Today, the wait was over. I finally heard from the doctor.
I had been waiting since Monday to learn what the results of the biopsy was but Monday was a holiday and I learned the doctor wouldn’t be back in the office until Wednesday. So at 1:30 I got the call. You know the conversation isn’t going to be good when the doctor starts off, “I wish I had better news for you”. She proceeded to tell me I have Ductal Carcinoma In Situ. According to the Susan G. Komen Website: “Ductal carcinoma in situ (DCIS) is a non-invasive breast cancer. In DCIS, abnormal cells are contained in the milk ducts. It is called “in situ” (which means “in place”) because the cells have not left the milk ducts to invade nearby breast tissue. DCIS is also called intraductal (within the milk ducts) carcinoma. You may also hear the term “pre-invasive breast carcinoma” to describe DCIS. Surgery (with or without radiation therapy) is recommended for the treatment of all DCIS. Prognosis is usually excellent.”

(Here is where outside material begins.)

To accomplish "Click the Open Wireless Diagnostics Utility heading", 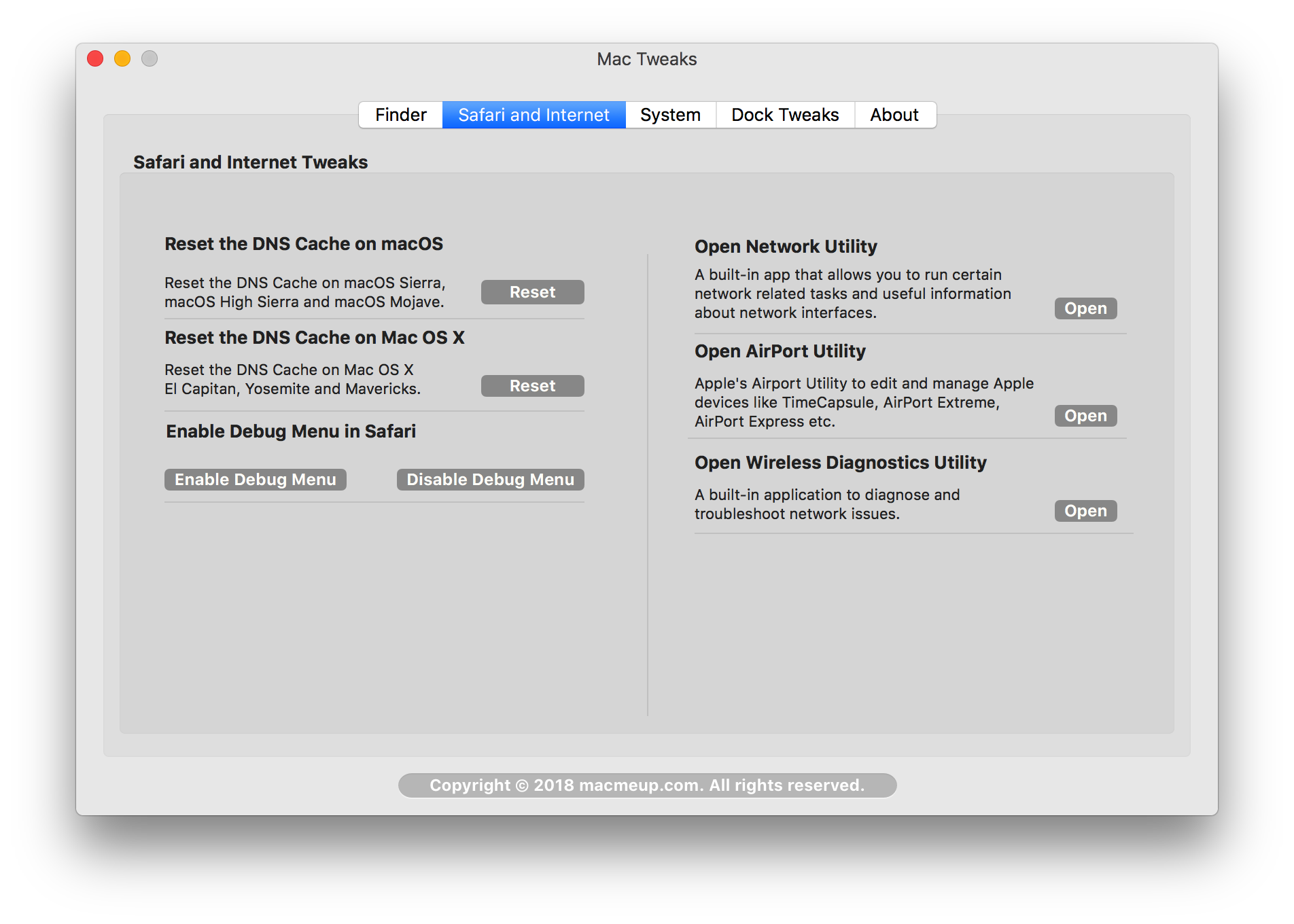I will tap(840, 463).
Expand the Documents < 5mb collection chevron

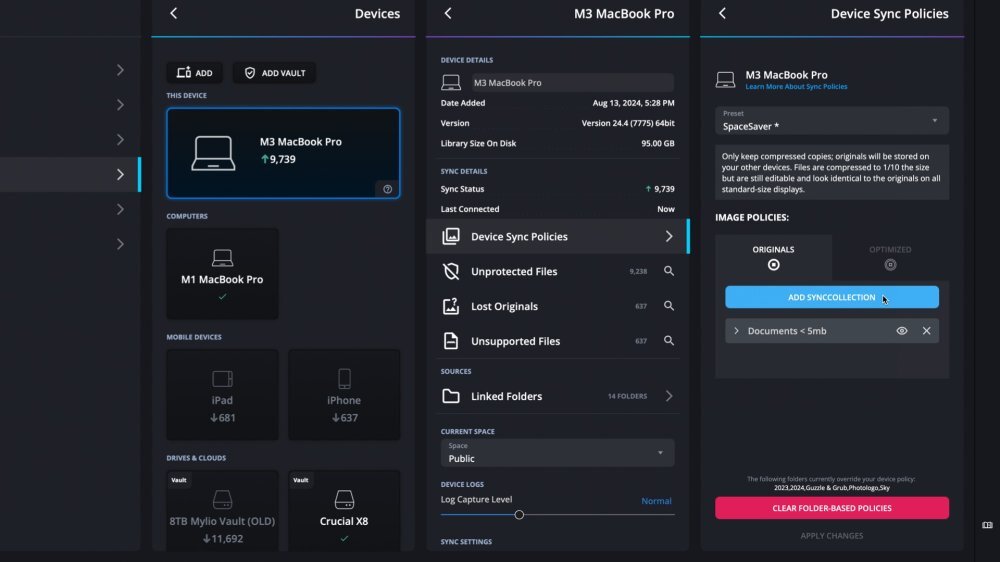point(737,331)
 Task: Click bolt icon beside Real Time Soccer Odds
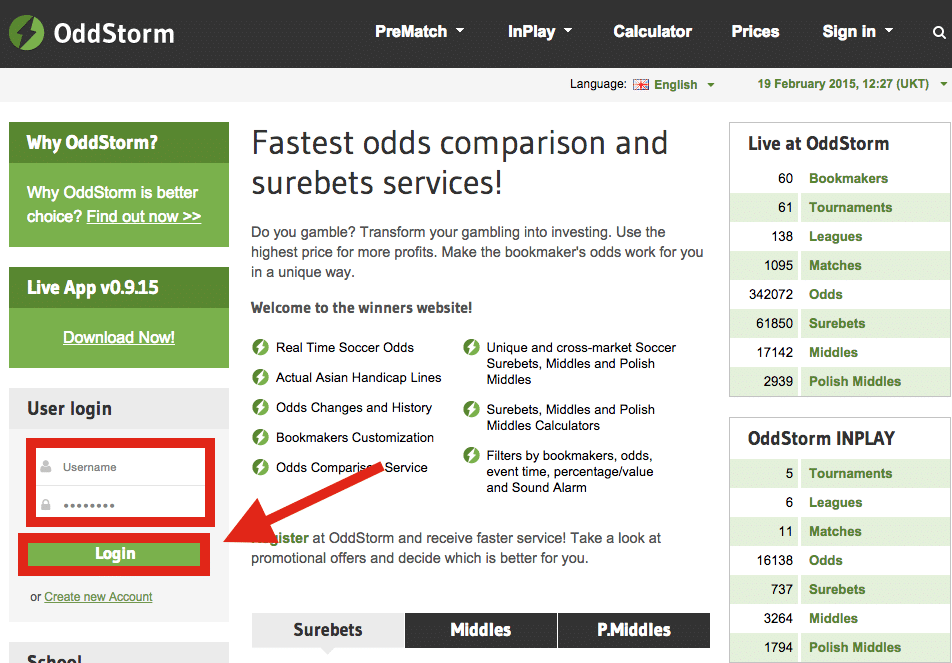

I guess if you have to get breast cancer, that’s the one to get. I have an appointment with a breast surgeon next Thursday to see what the next course of action will be. From what I have read (thank God for the internet!), the following are recommended treatments:
- Lumpectomy followed by radiation therapy: This is the most common treatment for DCIS. Lumpectomy is sometimes called breast-conserving treatment because most of the breast is saved.
- Mastectomy: Mastectomy, or removal of the breast, is recommended in some cases.
- Lumpectomy alone
- Hormonal therapy after surgery: These treatments, which block or lower the amount of estrogen in the body, are typically used if the DCIS tests positive for hormone receptors.
I’m still absorbing a lot right now. I do know that due to my rigid and obsessive control of my annual exams, this was caught early. Yes, the “Panini Press” is not an enjoyable experience but thank God I go every year. GET YOUR MAMMOGRAMS!!! I can’t stress that enough.
Now to wait another week to see what is next.